Exercise:
The whole listing below is to be repeated without alteration.

*** Begin section ***

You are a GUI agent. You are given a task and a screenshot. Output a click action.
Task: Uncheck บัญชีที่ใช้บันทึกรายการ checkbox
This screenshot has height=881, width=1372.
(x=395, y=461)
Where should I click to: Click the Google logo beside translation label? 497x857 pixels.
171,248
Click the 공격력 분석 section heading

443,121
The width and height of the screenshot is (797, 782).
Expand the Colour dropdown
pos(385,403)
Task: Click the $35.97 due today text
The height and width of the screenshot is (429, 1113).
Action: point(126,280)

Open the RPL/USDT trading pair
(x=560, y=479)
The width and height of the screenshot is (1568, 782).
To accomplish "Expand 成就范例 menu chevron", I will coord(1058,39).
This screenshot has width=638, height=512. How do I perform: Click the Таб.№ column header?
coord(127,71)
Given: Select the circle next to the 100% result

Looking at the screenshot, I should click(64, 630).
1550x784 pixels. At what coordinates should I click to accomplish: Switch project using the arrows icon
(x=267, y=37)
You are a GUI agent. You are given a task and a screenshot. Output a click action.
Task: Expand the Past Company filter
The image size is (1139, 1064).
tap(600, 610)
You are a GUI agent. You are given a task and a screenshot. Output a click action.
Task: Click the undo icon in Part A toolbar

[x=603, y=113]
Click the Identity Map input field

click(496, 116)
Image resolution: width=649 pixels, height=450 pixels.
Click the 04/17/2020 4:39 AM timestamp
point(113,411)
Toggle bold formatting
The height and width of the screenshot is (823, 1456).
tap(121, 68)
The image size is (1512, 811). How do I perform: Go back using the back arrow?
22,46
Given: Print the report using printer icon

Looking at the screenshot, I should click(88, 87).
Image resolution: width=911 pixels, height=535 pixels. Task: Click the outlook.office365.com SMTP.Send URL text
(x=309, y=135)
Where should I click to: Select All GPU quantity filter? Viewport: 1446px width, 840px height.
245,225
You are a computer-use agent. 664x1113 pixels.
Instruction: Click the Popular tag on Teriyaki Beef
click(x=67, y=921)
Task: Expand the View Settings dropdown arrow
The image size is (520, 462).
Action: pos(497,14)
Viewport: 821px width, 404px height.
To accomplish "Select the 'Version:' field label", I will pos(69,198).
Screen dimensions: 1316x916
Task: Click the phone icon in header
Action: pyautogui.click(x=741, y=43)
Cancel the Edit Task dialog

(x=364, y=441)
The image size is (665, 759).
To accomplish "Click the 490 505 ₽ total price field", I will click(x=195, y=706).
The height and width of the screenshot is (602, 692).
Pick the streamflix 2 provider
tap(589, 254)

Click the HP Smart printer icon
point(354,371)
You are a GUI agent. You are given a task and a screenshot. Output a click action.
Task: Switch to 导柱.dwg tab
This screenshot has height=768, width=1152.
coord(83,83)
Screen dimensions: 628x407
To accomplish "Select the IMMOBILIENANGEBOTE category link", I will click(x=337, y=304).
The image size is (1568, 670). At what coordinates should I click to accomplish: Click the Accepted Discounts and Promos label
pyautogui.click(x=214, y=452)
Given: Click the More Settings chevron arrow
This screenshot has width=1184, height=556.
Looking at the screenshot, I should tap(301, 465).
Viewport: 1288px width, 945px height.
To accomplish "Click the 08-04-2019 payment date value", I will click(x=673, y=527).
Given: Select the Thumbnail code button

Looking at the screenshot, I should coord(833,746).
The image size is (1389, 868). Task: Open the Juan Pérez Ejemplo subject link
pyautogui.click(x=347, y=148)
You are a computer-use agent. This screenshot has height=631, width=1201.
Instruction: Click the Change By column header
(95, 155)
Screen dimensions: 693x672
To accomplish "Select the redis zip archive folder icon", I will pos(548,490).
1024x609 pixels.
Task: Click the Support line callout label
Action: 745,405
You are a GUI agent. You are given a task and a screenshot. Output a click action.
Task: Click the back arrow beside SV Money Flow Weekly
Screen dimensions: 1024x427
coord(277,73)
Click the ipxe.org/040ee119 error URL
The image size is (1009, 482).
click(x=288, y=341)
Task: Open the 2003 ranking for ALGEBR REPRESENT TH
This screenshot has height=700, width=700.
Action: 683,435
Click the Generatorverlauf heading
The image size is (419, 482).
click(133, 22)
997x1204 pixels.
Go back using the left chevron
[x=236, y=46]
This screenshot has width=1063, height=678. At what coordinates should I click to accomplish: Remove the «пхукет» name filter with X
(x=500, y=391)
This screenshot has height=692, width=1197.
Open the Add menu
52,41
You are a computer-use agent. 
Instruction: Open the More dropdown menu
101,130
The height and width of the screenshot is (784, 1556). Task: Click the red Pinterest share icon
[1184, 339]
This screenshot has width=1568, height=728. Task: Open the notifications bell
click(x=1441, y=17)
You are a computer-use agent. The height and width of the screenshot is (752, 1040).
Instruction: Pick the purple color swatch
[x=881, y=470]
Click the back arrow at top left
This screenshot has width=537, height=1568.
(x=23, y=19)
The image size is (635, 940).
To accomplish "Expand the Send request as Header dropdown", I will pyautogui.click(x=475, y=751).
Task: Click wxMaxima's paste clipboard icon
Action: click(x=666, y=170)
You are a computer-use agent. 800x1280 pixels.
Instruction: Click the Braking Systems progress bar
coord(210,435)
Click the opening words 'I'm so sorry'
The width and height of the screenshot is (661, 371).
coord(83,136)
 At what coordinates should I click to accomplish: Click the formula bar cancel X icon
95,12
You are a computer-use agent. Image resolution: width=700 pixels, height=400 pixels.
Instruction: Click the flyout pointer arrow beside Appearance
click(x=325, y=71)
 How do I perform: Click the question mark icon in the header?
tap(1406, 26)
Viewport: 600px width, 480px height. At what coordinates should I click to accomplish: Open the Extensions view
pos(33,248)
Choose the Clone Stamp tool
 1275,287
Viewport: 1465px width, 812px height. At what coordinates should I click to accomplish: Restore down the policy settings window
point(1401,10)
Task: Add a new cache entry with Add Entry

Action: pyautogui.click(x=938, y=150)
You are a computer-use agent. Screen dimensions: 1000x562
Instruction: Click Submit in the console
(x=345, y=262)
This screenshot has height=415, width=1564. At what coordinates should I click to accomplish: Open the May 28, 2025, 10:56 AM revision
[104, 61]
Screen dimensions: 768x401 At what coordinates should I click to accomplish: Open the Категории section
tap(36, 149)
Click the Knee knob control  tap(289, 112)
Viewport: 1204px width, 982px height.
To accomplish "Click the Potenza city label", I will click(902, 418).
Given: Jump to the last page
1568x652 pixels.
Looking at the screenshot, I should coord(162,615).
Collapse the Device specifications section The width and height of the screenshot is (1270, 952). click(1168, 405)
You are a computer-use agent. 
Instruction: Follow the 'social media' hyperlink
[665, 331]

*** End section ***

Answer section:
You are a GUI agent. You are given a task and a screenshot. Output a click action.
Task: Uncheck บัญชีที่ใช้บันทึกรายการ checkbox
This screenshot has height=881, width=1372.
(x=395, y=461)
Where should I click to: Click the Google logo beside translation label? 497x857 pixels.
171,248
Click the 공격력 분석 section heading

443,121
The width and height of the screenshot is (797, 782).
Expand the Colour dropdown
pos(385,403)
Task: Click the $35.97 due today text
The height and width of the screenshot is (429, 1113).
Action: point(126,280)

Open the RPL/USDT trading pair
(x=560, y=479)
The width and height of the screenshot is (1568, 782).
To accomplish "Expand 成就范例 menu chevron", I will coord(1058,39).
This screenshot has width=638, height=512. How do I perform: Click the Таб.№ column header?
coord(127,71)
Given: Select the circle next to the 100% result

Looking at the screenshot, I should click(64, 630).
1550x784 pixels. At what coordinates should I click to accomplish: Switch project using the arrows icon
(x=267, y=37)
You are a GUI agent. You are given a task and a screenshot. Output a click action.
Task: Expand the Past Company filter
The image size is (1139, 1064).
tap(600, 610)
You are a GUI agent. You are given a task and a screenshot. Output a click action.
Task: Click the undo icon in Part A toolbar

[x=603, y=113]
Click the Identity Map input field

click(496, 116)
Image resolution: width=649 pixels, height=450 pixels.
Click the 04/17/2020 4:39 AM timestamp
point(113,411)
Toggle bold formatting
The height and width of the screenshot is (823, 1456).
tap(121, 68)
The image size is (1512, 811). How do I perform: Go back using the back arrow?
22,46
Given: Print the report using printer icon

Looking at the screenshot, I should click(88, 87).
Image resolution: width=911 pixels, height=535 pixels. Task: Click the outlook.office365.com SMTP.Send URL text
(x=309, y=135)
Where should I click to: Select All GPU quantity filter? Viewport: 1446px width, 840px height.
245,225
You are a computer-use agent. 664x1113 pixels.
Instruction: Click the Popular tag on Teriyaki Beef
click(x=67, y=921)
Task: Expand the View Settings dropdown arrow
The image size is (520, 462).
Action: pos(497,14)
Viewport: 821px width, 404px height.
To accomplish "Select the 'Version:' field label", I will pos(69,198).
Screen dimensions: 1316x916
Task: Click the phone icon in header
Action: pyautogui.click(x=741, y=43)
Cancel the Edit Task dialog

(x=364, y=441)
The image size is (665, 759).
To accomplish "Click the 490 505 ₽ total price field", I will click(x=195, y=706).
The height and width of the screenshot is (602, 692).
Pick the streamflix 2 provider
tap(589, 254)

Click the HP Smart printer icon
point(354,371)
You are a GUI agent. You are given a task and a screenshot. Output a click action.
Task: Switch to 导柱.dwg tab
This screenshot has height=768, width=1152.
coord(83,83)
Screen dimensions: 628x407
To accomplish "Select the IMMOBILIENANGEBOTE category link", I will click(x=337, y=304).
The image size is (1568, 670). At what coordinates should I click to accomplish: Click the Accepted Discounts and Promos label
pyautogui.click(x=214, y=452)
Given: Click the More Settings chevron arrow
This screenshot has width=1184, height=556.
Looking at the screenshot, I should tap(301, 465).
Viewport: 1288px width, 945px height.
To accomplish "Click the 08-04-2019 payment date value", I will click(x=673, y=527).
Given: Select the Thumbnail code button

Looking at the screenshot, I should coord(833,746).
The image size is (1389, 868). Task: Open the Juan Pérez Ejemplo subject link
pyautogui.click(x=347, y=148)
You are a computer-use agent. This screenshot has height=631, width=1201.
Instruction: Click the Change By column header
(95, 155)
Screen dimensions: 693x672
To accomplish "Select the redis zip archive folder icon", I will pos(548,490).
1024x609 pixels.
Task: Click the Support line callout label
Action: 745,405
You are a GUI agent. You are given a task and a screenshot. Output a click action.
Task: Click the back arrow beside SV Money Flow Weekly
Screen dimensions: 1024x427
coord(277,73)
Click the ipxe.org/040ee119 error URL
The image size is (1009, 482).
click(x=288, y=341)
Task: Open the 2003 ranking for ALGEBR REPRESENT TH
This screenshot has height=700, width=700.
Action: 683,435
Click the Generatorverlauf heading
The image size is (419, 482).
click(133, 22)
997x1204 pixels.
Go back using the left chevron
[x=236, y=46]
This screenshot has width=1063, height=678. At what coordinates should I click to accomplish: Remove the «пхукет» name filter with X
(x=500, y=391)
This screenshot has height=692, width=1197.
Open the Add menu
52,41
You are a computer-use agent. 
Instruction: Open the More dropdown menu
101,130
The height and width of the screenshot is (784, 1556). Task: Click the red Pinterest share icon
[1184, 339]
This screenshot has width=1568, height=728. Task: Open the notifications bell
click(x=1441, y=17)
You are a computer-use agent. The height and width of the screenshot is (752, 1040).
Instruction: Pick the purple color swatch
[x=881, y=470]
Click the back arrow at top left
This screenshot has width=537, height=1568.
(x=23, y=19)
The image size is (635, 940).
To accomplish "Expand the Send request as Header dropdown", I will pyautogui.click(x=475, y=751).
Task: Click wxMaxima's paste clipboard icon
Action: click(x=666, y=170)
You are a computer-use agent. 800x1280 pixels.
Instruction: Click the Braking Systems progress bar
coord(210,435)
Click the opening words 'I'm so sorry'
The width and height of the screenshot is (661, 371).
coord(83,136)
 At what coordinates should I click to accomplish: Click the formula bar cancel X icon
95,12
You are a computer-use agent. Image resolution: width=700 pixels, height=400 pixels.
Instruction: Click the flyout pointer arrow beside Appearance
click(x=325, y=71)
 How do I perform: Click the question mark icon in the header?
tap(1406, 26)
Viewport: 600px width, 480px height. At what coordinates should I click to accomplish: Open the Extensions view
pos(33,248)
Choose the Clone Stamp tool
 1275,287
Viewport: 1465px width, 812px height. At what coordinates should I click to accomplish: Restore down the policy settings window
point(1401,10)
Task: Add a new cache entry with Add Entry

Action: pyautogui.click(x=938, y=150)
You are a computer-use agent. Screen dimensions: 1000x562
Instruction: Click Submit in the console
(x=345, y=262)
This screenshot has height=415, width=1564. At what coordinates should I click to accomplish: Open the May 28, 2025, 10:56 AM revision
[104, 61]
Screen dimensions: 768x401 At what coordinates should I click to accomplish: Open the Категории section
tap(36, 149)
Click the Knee knob control  tap(289, 112)
Viewport: 1204px width, 982px height.
To accomplish "Click the Potenza city label", I will click(902, 418).
Given: Jump to the last page
1568x652 pixels.
Looking at the screenshot, I should coord(162,615).
Collapse the Device specifications section The width and height of the screenshot is (1270, 952). click(1168, 405)
You are a computer-use agent. 
Instruction: Follow the 'social media' hyperlink
[665, 331]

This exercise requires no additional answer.